When POV editor Marc Glassman asked me to write something about my travels to European film festivals, I hesitated. I had visited five festivals last autumn – it would be impossible.

Too many films. But let me note some impressions that may go at least some of the way. Sitting outside at a dinner table on the terrace of an old building in Lisbon, the old woman beside me has a tattooed number on her arm. She is now in her eighties; as teenager she survived Auschwitz. She also survived running around the frontline with her husband during the Vietnam War filming The 17th Parallel. She was shot, and had to stay some weeks under ground, together with other Vietnamese, recovering from wounds. Her eyes tell me that she has seen it all. The grand old lady radiates: she is living film history.
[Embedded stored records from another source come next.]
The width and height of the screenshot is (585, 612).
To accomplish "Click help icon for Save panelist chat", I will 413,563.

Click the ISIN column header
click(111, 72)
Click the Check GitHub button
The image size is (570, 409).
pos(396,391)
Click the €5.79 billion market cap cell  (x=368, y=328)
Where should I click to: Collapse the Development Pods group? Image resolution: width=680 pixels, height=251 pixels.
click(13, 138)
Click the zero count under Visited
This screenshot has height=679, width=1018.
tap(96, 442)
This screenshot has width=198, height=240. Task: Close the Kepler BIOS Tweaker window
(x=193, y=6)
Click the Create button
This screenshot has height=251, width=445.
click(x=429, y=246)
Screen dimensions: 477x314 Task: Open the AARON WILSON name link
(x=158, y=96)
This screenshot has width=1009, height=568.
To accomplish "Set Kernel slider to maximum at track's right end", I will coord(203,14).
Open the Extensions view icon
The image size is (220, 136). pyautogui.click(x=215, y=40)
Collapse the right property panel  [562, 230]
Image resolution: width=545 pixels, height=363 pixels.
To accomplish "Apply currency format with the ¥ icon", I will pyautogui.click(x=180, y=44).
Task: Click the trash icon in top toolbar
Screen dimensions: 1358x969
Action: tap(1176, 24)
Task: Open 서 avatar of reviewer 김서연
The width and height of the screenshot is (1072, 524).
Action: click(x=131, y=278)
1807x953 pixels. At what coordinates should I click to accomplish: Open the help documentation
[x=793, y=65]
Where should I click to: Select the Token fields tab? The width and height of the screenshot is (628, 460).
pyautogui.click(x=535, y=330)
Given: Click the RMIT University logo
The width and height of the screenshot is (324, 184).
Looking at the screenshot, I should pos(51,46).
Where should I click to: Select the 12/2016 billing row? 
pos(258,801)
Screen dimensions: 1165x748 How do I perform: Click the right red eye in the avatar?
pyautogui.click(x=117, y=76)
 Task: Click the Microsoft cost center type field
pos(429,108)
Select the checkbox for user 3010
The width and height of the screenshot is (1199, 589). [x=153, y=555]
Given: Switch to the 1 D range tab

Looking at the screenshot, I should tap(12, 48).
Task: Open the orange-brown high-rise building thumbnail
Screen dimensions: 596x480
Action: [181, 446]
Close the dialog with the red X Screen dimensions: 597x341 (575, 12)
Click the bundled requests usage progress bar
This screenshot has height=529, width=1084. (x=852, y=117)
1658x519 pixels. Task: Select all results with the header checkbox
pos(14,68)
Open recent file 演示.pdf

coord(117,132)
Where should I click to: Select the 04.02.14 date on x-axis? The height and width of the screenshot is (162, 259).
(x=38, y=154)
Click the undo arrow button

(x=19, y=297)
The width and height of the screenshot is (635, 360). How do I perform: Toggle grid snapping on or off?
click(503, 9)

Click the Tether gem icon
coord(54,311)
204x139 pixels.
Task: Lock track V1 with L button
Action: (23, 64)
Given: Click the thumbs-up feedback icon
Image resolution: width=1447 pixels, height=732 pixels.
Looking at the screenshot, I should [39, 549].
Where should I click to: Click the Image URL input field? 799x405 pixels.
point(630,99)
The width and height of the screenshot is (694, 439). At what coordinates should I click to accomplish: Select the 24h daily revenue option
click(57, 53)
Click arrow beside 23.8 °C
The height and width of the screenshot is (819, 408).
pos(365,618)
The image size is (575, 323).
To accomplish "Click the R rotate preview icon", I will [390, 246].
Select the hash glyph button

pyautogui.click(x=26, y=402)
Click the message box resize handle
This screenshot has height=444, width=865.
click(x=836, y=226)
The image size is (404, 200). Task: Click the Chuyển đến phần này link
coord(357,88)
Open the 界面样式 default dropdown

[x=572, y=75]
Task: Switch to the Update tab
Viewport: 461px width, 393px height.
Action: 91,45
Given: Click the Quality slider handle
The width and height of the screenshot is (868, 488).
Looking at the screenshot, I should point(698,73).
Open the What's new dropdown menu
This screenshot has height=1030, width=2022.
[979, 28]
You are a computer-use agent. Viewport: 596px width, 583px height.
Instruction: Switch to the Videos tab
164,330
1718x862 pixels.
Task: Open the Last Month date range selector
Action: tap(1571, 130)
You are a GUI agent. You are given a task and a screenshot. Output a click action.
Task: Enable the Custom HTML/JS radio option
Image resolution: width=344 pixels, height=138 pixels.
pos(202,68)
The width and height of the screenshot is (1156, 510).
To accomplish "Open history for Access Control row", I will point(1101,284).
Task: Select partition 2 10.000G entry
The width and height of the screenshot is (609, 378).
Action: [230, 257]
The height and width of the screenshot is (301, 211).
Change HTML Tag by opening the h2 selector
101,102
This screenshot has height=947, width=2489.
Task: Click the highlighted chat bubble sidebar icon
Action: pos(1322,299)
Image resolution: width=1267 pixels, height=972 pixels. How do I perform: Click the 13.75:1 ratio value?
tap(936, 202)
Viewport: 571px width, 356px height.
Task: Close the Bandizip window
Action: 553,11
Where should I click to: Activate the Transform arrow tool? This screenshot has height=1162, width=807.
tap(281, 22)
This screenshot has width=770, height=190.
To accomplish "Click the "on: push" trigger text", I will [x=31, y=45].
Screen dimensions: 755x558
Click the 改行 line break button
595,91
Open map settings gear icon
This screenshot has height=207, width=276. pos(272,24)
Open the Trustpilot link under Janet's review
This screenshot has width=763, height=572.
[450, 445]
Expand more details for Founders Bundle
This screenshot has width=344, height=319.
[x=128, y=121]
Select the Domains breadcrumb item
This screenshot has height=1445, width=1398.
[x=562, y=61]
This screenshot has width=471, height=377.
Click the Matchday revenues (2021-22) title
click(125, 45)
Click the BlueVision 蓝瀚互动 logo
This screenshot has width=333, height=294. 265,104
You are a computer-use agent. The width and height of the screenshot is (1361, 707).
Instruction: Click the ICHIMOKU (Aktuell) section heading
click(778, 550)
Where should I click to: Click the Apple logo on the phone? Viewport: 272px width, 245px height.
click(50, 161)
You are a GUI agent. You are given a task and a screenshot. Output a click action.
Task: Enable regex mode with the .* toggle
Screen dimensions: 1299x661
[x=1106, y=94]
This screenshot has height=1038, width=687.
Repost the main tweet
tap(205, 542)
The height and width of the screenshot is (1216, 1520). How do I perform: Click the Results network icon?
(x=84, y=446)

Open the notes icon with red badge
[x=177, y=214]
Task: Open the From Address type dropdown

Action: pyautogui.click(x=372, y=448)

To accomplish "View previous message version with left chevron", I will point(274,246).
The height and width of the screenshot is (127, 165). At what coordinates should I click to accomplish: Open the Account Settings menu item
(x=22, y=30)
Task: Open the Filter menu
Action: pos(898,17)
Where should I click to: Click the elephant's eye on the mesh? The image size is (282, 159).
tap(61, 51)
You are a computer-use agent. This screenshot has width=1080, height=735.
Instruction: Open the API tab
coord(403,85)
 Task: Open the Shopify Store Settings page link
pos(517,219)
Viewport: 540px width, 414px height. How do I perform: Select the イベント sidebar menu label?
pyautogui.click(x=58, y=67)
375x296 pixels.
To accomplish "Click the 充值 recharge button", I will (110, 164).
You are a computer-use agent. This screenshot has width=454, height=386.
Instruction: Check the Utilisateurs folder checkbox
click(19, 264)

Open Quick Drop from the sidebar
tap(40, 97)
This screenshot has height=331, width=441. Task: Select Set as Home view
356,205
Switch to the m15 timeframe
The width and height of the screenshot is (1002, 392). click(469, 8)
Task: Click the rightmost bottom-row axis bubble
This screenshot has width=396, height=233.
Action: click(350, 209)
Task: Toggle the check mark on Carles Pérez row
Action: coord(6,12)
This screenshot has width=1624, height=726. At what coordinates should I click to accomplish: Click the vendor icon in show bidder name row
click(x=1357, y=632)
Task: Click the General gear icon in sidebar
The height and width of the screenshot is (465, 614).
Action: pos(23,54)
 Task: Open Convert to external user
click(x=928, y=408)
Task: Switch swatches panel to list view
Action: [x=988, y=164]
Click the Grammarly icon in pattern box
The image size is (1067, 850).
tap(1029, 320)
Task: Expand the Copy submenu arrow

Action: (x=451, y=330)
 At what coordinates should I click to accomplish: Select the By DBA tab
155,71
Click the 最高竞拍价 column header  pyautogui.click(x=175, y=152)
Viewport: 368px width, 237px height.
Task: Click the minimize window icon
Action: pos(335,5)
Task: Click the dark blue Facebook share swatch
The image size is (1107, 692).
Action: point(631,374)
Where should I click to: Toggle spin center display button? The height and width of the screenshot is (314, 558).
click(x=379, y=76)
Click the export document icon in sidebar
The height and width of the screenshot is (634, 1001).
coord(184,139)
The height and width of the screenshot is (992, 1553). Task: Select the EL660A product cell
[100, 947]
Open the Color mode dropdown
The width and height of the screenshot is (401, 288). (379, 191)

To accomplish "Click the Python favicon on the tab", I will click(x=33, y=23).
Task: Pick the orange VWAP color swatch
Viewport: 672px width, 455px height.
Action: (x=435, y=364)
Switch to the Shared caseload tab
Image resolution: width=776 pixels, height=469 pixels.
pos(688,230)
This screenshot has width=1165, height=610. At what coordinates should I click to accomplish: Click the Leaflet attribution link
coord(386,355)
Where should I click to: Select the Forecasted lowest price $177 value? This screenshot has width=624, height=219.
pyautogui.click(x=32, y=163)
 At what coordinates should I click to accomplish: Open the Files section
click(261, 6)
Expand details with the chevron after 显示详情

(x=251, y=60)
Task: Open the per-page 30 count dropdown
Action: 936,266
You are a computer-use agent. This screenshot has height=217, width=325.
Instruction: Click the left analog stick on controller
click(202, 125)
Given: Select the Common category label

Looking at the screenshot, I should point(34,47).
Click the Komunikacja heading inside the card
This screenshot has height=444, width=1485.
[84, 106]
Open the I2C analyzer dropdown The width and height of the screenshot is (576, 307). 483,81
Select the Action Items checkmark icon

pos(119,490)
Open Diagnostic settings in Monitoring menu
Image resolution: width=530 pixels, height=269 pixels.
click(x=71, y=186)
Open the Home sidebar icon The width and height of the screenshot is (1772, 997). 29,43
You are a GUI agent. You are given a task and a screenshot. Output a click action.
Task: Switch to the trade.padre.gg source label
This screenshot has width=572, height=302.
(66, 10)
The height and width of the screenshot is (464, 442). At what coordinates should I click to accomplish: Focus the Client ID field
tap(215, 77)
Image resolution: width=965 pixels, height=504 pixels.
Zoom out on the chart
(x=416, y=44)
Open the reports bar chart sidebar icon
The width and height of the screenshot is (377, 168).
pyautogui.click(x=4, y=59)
DocLisboa invited her in October for a masterclass, and screened a retrospective of both her and her husband’s films.
Marceline Lorain-Ivens worked for 30 years together with her husband Joris Ivens. I “met” Joris in the film Témoins: Joris Ivens. At an airport, the “Flying Dutchman” talked about when he made The Spanish Earth during the Civil War, the precursor to the Second World War. He recalled driving with Ernest Hemingway to the war zone, his senses so alert that he could still recall a wet leaf stuck to the ground as they passed at high velocity in a car. They didn’t know if they would be back at the end of the day. He risked his life instead of going back to the Netherlands and signing protests against the Fascists.

Ivens’ commentary follows the images in several of his films. But in his ...A Valparaíso the narration was really written by Chris Marker, and the cinematography done by Patricio Guzman. It was about life at the lower and higher ends of a city. In A Tale of the Wind, the old man with long white hair sits on a chair alone on the desert sand. Waiting for the wind, he suddenly faints and falls head first to the ground.